The problem of water shortage can be solved by cutting out the ice of Europa and sending it to Venus with a mass driver. You might think, 'Isn't it realistic to launch a large number of objects with a mass driver?'
By combining a technology called 'Skyhook ' that exchanges materials between two planets using a rope floating in outer space and a mass driver, Europa's ice can be sent to Venus at a relatively low cost. Above, it is also possible to send Venus' carbon dioxide to Europa.
By removing excess nitrogen and lowering atmospheric pressure in a similar way, Venus will have a frozen sea centuries later.
If you look at Venus from space at that time, it should look quite different from what it is now.
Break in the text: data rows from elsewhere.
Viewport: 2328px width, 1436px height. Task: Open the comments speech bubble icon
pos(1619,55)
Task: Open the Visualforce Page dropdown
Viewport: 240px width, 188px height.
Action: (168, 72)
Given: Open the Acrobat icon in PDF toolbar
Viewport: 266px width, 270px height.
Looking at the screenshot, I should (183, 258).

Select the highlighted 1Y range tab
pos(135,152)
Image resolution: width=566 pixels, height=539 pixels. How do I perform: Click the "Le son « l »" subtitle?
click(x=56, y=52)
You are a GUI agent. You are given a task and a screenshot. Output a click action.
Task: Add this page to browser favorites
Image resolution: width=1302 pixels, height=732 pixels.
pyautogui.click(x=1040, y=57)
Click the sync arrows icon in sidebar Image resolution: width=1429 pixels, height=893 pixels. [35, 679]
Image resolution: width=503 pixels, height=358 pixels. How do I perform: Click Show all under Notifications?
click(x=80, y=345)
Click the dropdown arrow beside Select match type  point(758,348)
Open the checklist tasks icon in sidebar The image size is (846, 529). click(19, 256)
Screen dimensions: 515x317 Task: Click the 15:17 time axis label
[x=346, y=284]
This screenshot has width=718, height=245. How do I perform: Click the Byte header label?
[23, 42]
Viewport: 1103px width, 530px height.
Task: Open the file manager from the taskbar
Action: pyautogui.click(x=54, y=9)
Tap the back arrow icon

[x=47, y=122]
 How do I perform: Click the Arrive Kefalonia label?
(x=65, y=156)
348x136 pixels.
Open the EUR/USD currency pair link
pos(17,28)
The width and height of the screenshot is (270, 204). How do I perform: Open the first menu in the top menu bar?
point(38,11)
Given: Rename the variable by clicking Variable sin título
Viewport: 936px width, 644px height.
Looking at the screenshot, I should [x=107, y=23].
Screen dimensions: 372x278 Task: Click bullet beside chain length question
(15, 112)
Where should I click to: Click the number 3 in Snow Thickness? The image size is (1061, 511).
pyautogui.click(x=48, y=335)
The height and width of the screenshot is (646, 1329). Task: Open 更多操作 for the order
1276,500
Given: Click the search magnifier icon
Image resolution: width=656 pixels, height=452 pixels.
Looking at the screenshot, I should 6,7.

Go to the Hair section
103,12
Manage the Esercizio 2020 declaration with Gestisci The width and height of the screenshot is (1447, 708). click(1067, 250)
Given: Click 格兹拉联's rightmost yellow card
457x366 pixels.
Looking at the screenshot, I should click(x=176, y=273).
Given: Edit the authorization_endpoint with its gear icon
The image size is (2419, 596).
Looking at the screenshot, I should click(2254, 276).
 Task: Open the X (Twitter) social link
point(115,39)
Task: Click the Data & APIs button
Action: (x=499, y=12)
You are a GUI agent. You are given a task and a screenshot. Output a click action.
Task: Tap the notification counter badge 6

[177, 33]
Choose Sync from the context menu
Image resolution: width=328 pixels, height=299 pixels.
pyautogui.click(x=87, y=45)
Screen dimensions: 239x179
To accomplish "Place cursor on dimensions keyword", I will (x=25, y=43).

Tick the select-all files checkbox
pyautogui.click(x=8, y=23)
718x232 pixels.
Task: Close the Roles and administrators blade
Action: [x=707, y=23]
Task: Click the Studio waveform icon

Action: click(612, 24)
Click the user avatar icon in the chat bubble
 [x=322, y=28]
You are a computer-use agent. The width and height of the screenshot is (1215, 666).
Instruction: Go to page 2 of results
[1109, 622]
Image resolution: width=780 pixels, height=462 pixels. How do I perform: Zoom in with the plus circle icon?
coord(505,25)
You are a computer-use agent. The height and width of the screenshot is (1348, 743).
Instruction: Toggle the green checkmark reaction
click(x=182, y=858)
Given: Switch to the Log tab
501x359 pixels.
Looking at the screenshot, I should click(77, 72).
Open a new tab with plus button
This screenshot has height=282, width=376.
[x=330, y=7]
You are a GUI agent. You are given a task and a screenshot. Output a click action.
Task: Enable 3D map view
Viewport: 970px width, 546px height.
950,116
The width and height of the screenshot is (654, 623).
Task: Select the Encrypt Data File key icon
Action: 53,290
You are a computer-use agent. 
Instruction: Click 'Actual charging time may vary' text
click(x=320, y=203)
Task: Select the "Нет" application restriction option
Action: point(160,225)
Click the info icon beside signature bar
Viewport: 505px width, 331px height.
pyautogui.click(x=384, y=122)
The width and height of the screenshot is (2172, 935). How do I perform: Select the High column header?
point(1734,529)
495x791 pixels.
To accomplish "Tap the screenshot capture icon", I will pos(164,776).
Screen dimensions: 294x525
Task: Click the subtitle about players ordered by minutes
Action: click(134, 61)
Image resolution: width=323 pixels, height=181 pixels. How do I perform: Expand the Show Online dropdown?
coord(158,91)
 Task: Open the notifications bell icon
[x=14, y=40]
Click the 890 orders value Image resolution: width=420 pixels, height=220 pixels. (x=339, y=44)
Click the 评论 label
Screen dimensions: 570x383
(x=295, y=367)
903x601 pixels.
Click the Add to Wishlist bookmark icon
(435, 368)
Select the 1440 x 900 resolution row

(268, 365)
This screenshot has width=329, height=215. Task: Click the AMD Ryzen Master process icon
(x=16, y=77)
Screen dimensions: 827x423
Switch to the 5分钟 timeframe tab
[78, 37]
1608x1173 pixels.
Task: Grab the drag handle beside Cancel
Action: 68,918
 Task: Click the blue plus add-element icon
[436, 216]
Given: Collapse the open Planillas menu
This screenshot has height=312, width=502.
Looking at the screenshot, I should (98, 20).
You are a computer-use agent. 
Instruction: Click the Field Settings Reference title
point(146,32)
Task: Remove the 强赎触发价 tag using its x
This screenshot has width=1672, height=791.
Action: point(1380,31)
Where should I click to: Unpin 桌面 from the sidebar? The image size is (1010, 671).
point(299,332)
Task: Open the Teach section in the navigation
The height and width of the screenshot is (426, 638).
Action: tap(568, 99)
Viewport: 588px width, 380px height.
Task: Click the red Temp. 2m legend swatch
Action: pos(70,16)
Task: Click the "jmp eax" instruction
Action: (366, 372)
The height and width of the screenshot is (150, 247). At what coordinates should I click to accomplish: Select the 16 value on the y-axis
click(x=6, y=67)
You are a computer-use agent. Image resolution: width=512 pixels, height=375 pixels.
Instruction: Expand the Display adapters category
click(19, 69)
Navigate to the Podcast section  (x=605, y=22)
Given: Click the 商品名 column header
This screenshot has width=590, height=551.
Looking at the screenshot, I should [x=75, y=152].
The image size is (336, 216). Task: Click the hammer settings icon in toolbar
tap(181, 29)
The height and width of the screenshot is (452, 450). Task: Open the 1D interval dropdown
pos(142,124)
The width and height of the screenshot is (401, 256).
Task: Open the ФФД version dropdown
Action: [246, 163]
Once the carbon dioxide problem is resolved, remove the mirror and reheat Venus to just the right amount of warmth.
One day on Venus is long, and when converted to one day on Earth, it is about 117 days, so if it is left as it is, half of Venus will be hot and the other half will be extremely cold. Therefore, by making the auxiliary mirror a pseudo-sun, the day and night of Venus can be made just the right length.
Then, a large amount of algae is sprayed to cause photosynthesis and oxygen is produced.
This is the same process that happened on Earth 3.5 billion years ago.
nitrogen-fixing plants ...
In addition, cultivate the earth to grow
We will create an ecosystem that can adapt to the environment of Venus by genetic engineering.
By doing so, Venus will gradually become a lush star. Ultimately, it will take thousands of years for Venus to have the same atmospheric composition as Earth, but because the temperature and atmospheric pressure are the same as Earth, the settlers of Venus can only wear normal clothes and gas masks. It is possible to walk on the surface.
Carbon dioxide and nitrogen produced during the terraforming process may be the energy source needed to terraform new planets such as Mars.
Kurzgesagt summarizes the above as a terraforming method for Venus that can be achieved with technology that even modern people can barely reach, and that can be done in a relatively short period of time.